İkinci cümleye gelince:
“Devlet yöneticisinin liyakate ve adalete değer vererek hizmet etmesi şahsî dindarlığından çok daha kıymetlidir.”
Bunu da yine Bediüzzaman’ın teori ve pratikleriyle şöyle açıklayabiliriz:
Kur’ân’ın dört esası vardır; tevhid, haşir, nübüvvet ve adalet ve ibadet.

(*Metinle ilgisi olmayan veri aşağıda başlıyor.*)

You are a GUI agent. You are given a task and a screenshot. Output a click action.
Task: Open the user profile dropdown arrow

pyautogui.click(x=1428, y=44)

Dördüncü esas olarak adalet ve ibadet birlikte zikredildiğine göre demek bu ikisi arasında ayrılmaz bir bağ vardır. Her biri diğerini kapsar. Ama bir grup kişi için bu ikisi birbirinden kısmen ayrılır: Devlet yöneticileri.
Gerçekten, sıradan kişilerin adaleti ibadetindedir. Devlet görevlilerinin ise ibadeti adaletindedir.
Sıradan kişiler Allah’a karşı kendi kulluk vazifelerini yapmakla mükelleftirler. İnsanlara karşı vazifeleri büyük değildir. Oysa devlet yöneticilerinin insanlara dinî konularda ve ibadette örnek olması farz-ı kifaye iken aynı kişilerin adaletle hükmetmesi bir farz-ı ayındır, kaçınılmaz bir vazifedir.
Bediüzzaman’ın, bilinen anlamda “dindar” olmayan Adnan Menderes’e “dindar başvekil” ve hatta “İslâm kahramanı” demesinin sebebi, basit bir iltifat isteği ve “öylesin diyeyim ki öyle olsun” düşüncesi değildir.
Bu vasıflandırmanın asıl sebebi şudur: Menderes istibdada demokrasi adına ve devrimlere ve bid’alara da din adına karşı durmuş bir demokrasi ve İslâm kahramanıdır. Ferdî ibadetin kalesi olan toplumsal dinî motiflere (şeaire) ise açıkça taraftar olmuş ve böylece ibadetle adaleti birlikte talep etmiştir.
İşte bu sebeple hakikî hukuka değer veren bizler de devlet yöneticisinin ve siyasetçinin “şahsî dindarlığı”ndan önce kamusal adalet idealine ne ölçüde yakın olduğuna bakmalıyız.